## WHAT IS ASKED:
Reproduce the material below word for word, beginning at the line that contains "Viewport: 1553px width, 784px height." and continuing through the line that contains "click(x=204, y=362)". Omit the pictures.

## DATA LINES:
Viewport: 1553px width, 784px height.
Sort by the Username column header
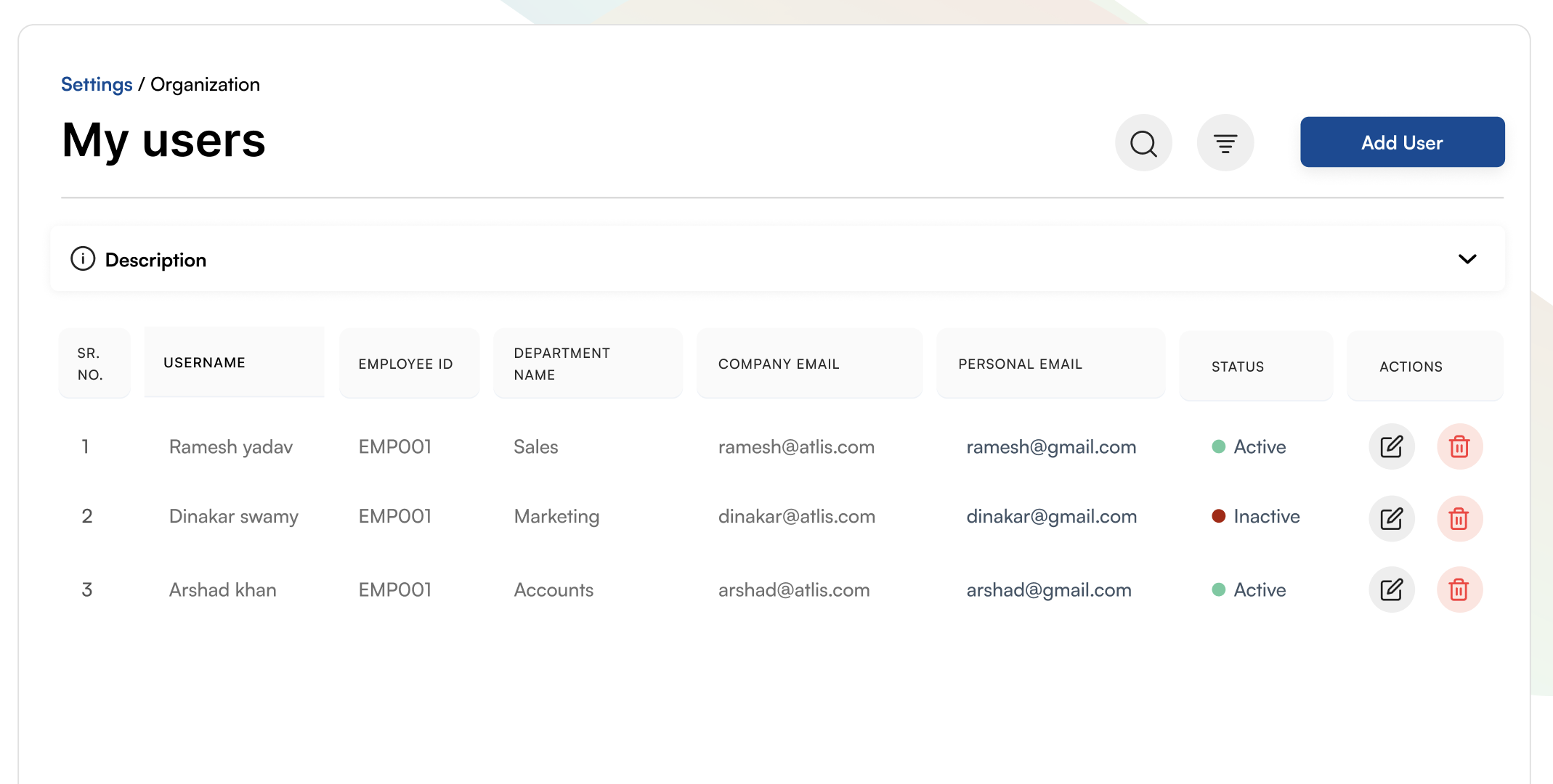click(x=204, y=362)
==
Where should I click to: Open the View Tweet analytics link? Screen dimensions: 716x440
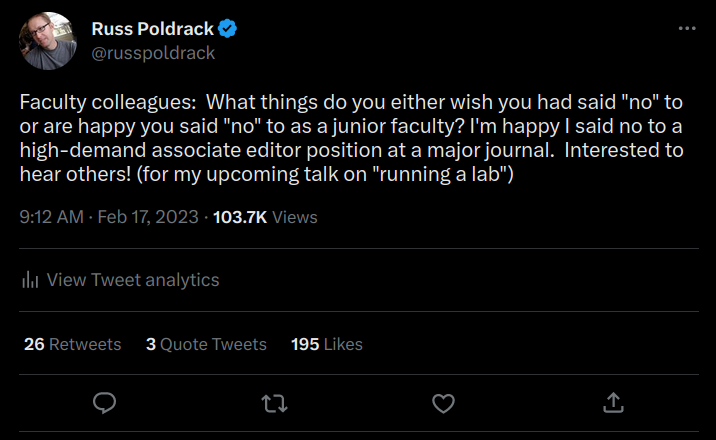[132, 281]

## RESPONSE TO THIS EXERCISE:
Viewport: 1553px width, 784px height.
Sort by the Username column header
click(x=204, y=362)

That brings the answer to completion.